The trouble with an aircraft carrier is that it's too short for an aircraft to reach takeoff velocity when powered only by its own engines.

So one solution is to use catapaults that accelerate the aircraft more rapidly than it could accelerate itself on such a short takeoff run.

The other solution is the ramps. The idea here is to launch an aircraft that's still going too slow to fly upwards on an arching ballistic trajectory. Remember that it's still accelerating due to its engines running full-bore. So it arcs up and maybe down some, all while it's going faster and faster. It reaches takeoff velocity and climbs out. Think of it as a way to virtually extend the length of the runway up into the sky a little.

Stalling isn't the issue since if it leaves the carrier deck going too slow to support itself aerodynamically, it's already the equivalent of stalled. The idea with the ramp is to give it additional time to accelerate so as to correct that. It obviously works, since the British, Russians, Chinese and Indians are all using carrier ramps successfully.

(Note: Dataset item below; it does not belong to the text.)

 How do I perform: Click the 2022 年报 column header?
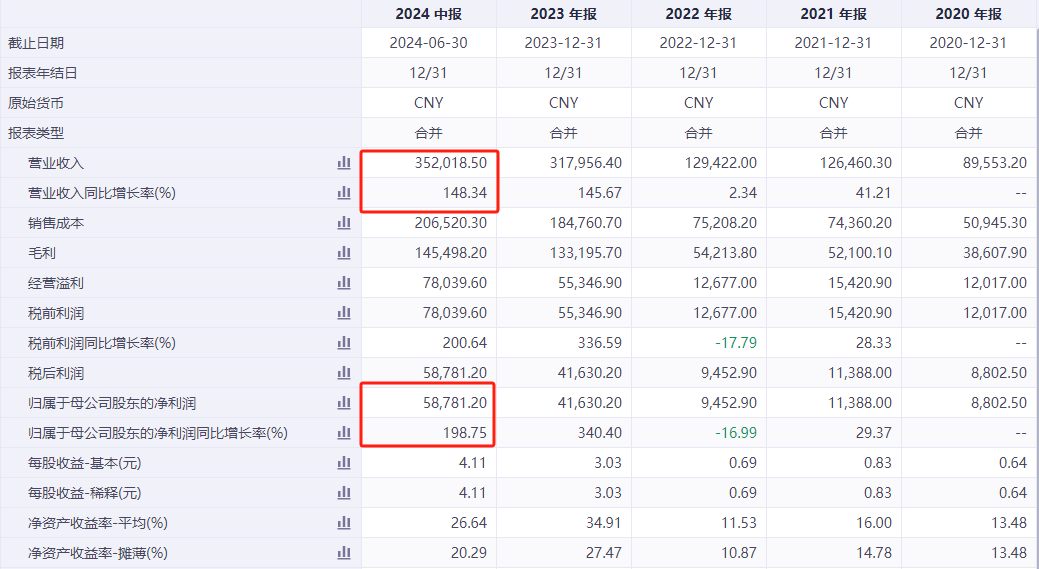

Remember that this only works with high performance fighter planes. They have a very high thrust to weight ratio, they accelerate rapidly and some of them are even capable of accelerating straight up. If a conventional airliner or general aviation aircraft tried this ramp trick, it would belly flop into the ocean because it doesn't have the ability to accelerate quickly enough once it leaves the ramp. If a fighter plane loses thrust on takeoff, it will splash too.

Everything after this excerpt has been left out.